[Start of section]

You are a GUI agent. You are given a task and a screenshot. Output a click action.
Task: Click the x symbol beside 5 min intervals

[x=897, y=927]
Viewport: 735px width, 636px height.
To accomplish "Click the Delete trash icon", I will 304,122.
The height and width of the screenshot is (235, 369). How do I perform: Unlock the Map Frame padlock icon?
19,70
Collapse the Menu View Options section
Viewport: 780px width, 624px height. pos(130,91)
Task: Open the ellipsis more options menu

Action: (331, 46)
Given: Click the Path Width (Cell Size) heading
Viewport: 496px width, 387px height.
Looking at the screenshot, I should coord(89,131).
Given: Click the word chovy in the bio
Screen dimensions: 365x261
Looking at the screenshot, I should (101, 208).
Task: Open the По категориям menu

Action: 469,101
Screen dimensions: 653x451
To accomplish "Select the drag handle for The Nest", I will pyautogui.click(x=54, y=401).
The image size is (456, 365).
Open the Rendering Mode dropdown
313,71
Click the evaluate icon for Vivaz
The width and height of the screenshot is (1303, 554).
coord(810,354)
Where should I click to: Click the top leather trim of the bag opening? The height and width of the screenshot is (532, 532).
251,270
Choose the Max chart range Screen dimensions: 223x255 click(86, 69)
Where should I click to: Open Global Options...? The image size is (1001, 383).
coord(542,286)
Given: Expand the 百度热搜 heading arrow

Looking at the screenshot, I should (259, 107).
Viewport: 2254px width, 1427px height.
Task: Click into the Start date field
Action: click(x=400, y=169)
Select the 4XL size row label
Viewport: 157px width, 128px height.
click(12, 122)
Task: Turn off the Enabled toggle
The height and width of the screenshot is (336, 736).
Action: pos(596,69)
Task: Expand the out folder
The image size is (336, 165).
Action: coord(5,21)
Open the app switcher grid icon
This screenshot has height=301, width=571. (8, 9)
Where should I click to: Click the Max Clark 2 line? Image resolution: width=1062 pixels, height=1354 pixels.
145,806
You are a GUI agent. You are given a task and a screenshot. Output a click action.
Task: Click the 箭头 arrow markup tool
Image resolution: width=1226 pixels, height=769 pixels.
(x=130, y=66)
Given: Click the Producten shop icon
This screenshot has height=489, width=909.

[End of section]

▸ Exercise details
The expected response is the full set of records, reproduced exactly.

▸ Answer space
You are a GUI agent. You are given a task and a screenshot. Output a click action.
Task: Click the x symbol beside 5 min intervals

[x=897, y=927]
Viewport: 735px width, 636px height.
To accomplish "Click the Delete trash icon", I will 304,122.
The height and width of the screenshot is (235, 369). How do I perform: Unlock the Map Frame padlock icon?
19,70
Collapse the Menu View Options section
Viewport: 780px width, 624px height. pos(130,91)
Task: Open the ellipsis more options menu

Action: (331, 46)
Given: Click the Path Width (Cell Size) heading
Viewport: 496px width, 387px height.
Looking at the screenshot, I should coord(89,131).
Given: Click the word chovy in the bio
Screen dimensions: 365x261
Looking at the screenshot, I should (101, 208).
Task: Open the По категориям menu

Action: 469,101
Screen dimensions: 653x451
To accomplish "Select the drag handle for The Nest", I will pyautogui.click(x=54, y=401).
The image size is (456, 365).
Open the Rendering Mode dropdown
313,71
Click the evaluate icon for Vivaz
The width and height of the screenshot is (1303, 554).
coord(810,354)
Where should I click to: Click the top leather trim of the bag opening? The height and width of the screenshot is (532, 532).
251,270
Choose the Max chart range Screen dimensions: 223x255 click(86, 69)
Where should I click to: Open Global Options...? The image size is (1001, 383).
coord(542,286)
Given: Expand the 百度热搜 heading arrow

Looking at the screenshot, I should (259, 107).
Viewport: 2254px width, 1427px height.
Task: Click into the Start date field
Action: click(x=400, y=169)
Select the 4XL size row label
Viewport: 157px width, 128px height.
click(12, 122)
Task: Turn off the Enabled toggle
The height and width of the screenshot is (336, 736).
Action: pos(596,69)
Task: Expand the out folder
The image size is (336, 165).
Action: coord(5,21)
Open the app switcher grid icon
This screenshot has height=301, width=571. (8, 9)
Where should I click to: Click the Max Clark 2 line? Image resolution: width=1062 pixels, height=1354 pixels.
145,806
You are a GUI agent. You are given a task and a screenshot. Output a click action.
Task: Click the 箭头 arrow markup tool
Image resolution: width=1226 pixels, height=769 pixels.
(x=130, y=66)
Given: Click the Producten shop icon
This screenshot has height=489, width=909.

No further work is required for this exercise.